(EXERCISE TEXT)
Need help getting started with image generation
When using open-source generative AI models, there are still some limitations with AMD GPUs. While things have improved significantly on Linux and Windows 11 + WSL2 environments today, options remain quite limited on Windows 10…
What you’re setting up (two separate local apps)
- Image generation: Stable Diffusion 1.5 “weights” + a GUI that runs locally (you open it in your browser at
127.0.0.1). - Prompt enhancement: a small local text model that turns “an idea” into POSITIVE / NEGATIVE / SETTINGS you copy/paste into the image GUI.
Keeping them separate is the simplest “offline + no-coding” workflow.
The most realistic Windows 10 + AMD path (no WSL2)
Best first-success route
SD.Next + ONNX Runtime + DirectML (DmlExecutionProvider)
SD.Next explicitly supports ONNX Runtime and notes you can select DmlExecutionProvider by installing onnxruntime-directml, and that DirectX 12 is required. (GitHub)
(End EXERCISE TEXT)
WORK ITEM:
Resume the forum reply about starting image generation on Windows 10 with an AMD GPU, picking up after its last sentence. You won't need the data for this.
(RECORDS)
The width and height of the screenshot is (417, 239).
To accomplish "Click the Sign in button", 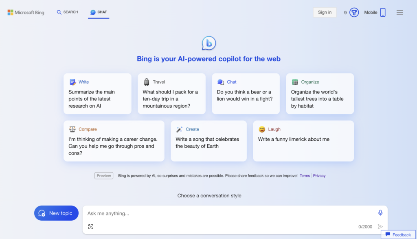I will click(325, 12).
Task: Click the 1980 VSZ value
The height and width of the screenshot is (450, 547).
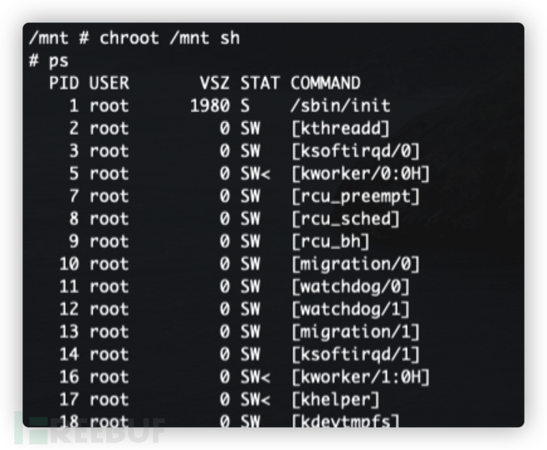Action: click(x=210, y=105)
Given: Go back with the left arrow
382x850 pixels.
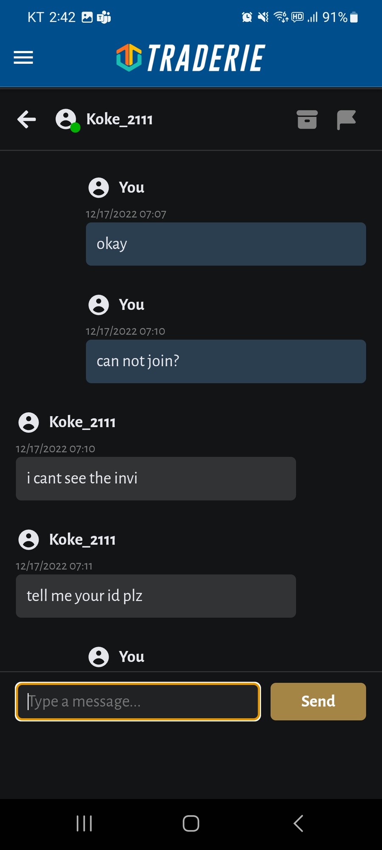Looking at the screenshot, I should [26, 119].
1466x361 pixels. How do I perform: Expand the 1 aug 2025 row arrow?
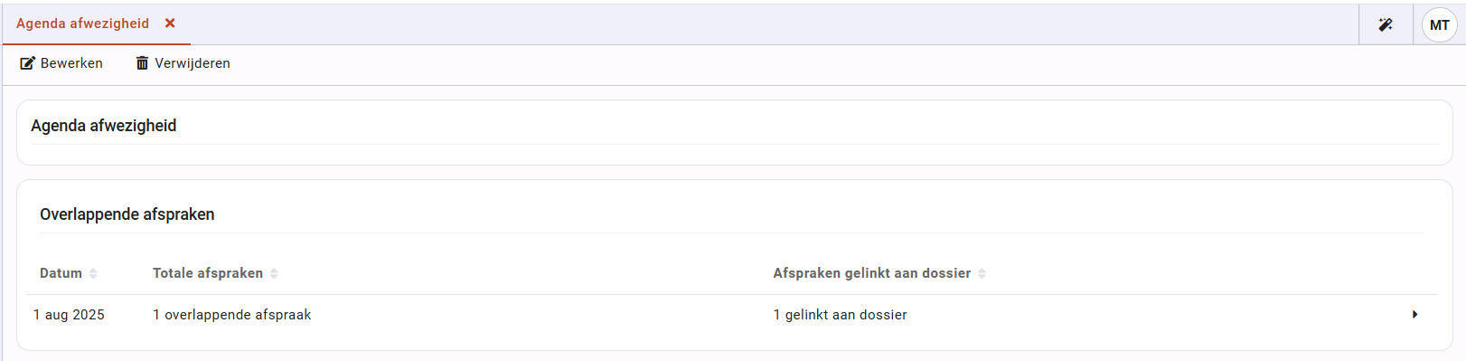tap(1414, 315)
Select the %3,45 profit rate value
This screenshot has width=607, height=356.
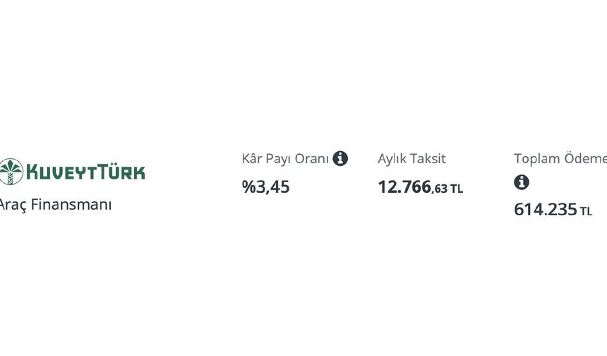[x=265, y=187]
(End RECORDS)
RESPONSE TO THE EXERCISE:
Alternatives (only if you want them later)
- AUTOMATIC1111 + Microsoft DirectML extension: uses ONNX Runtime + DirectML, but requires models optimized via Olive (more moving parts). (GitHub) AMD’s own guide for that extension calls it “preview” and (in that guide) states only SD 1.5 is supported. (AMD)
- A1111 main repo on Windows+AMD: not officially supported; their wiki points to DirectML-focused forks/approaches instead. (GitHub)
- SD.Next + ZLUDA: can be a speed/compatibility upgrade on some AMD cards, but it’s an “after you already work” option. SD.Next documents launching it with
--use-zludaand notes HIP SDK version constraints. (GitHub)
Step-by-step: SD 1.5 image generation with SD.Next (Windows 10 + AMD)
0) Put it in an easy folder
Use something like:
C:\AI\sdnext\
Avoid OneDrive/Desktop/Program Files. (This prevents many permissions/path problems.)
1) Install the basics (one-time)
- Latest AMD GPU driver + reboot
- Git for Windows
- Python (many SD Windows setups are happiest on Python 3.10.x)
2) Install + start SD.Next (use cmd.exe , not PowerShell)
Open Command Prompt and run:
cd C:\AI
git clone https://github.com/vladmandic/sdnext.git
cd sdnext
webui.bat --debug
SD.Next documents launching on Windows with webui.bat --debug. (GitHub)
When it finishes starting, it prints a local URL (often http://127.0.0.1:7860). Open that in your browser.
3) Add an SD 1.5 model file (the “weights”)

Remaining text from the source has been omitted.